_What you are asked to do_.
Exactly the lines from the one containing "You are a computer-use" through the end of the listing below are required, restated word for word and without pictures.

--- START ---

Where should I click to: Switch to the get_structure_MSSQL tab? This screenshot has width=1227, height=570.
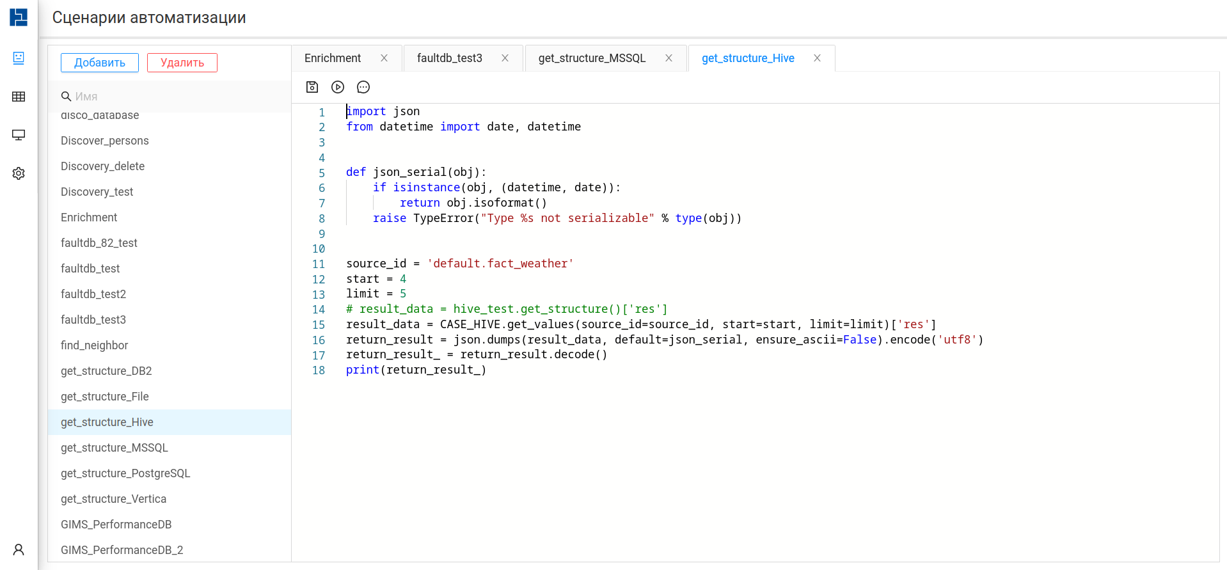(x=592, y=58)
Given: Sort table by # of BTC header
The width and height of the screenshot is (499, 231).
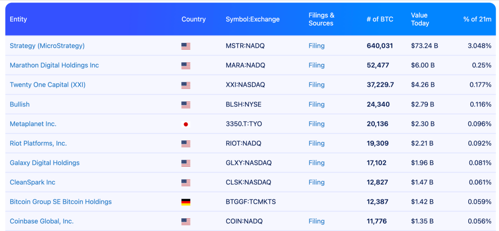Looking at the screenshot, I should pos(380,19).
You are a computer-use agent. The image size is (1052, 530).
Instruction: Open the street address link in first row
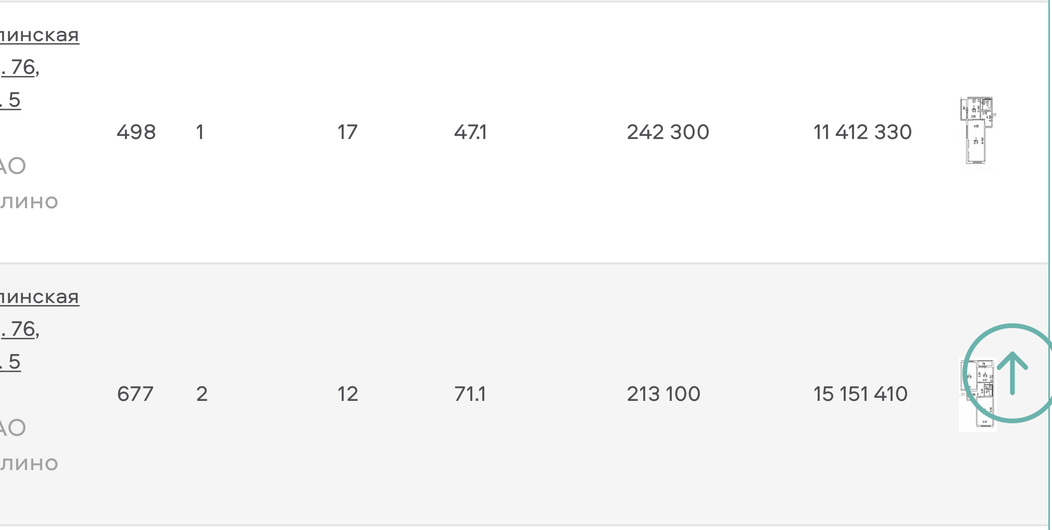click(40, 35)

--- END ---

_Final answer_.
You are a computer-use agent. The image size is (1052, 530).
Instruction: Open the street address link in first row
click(40, 35)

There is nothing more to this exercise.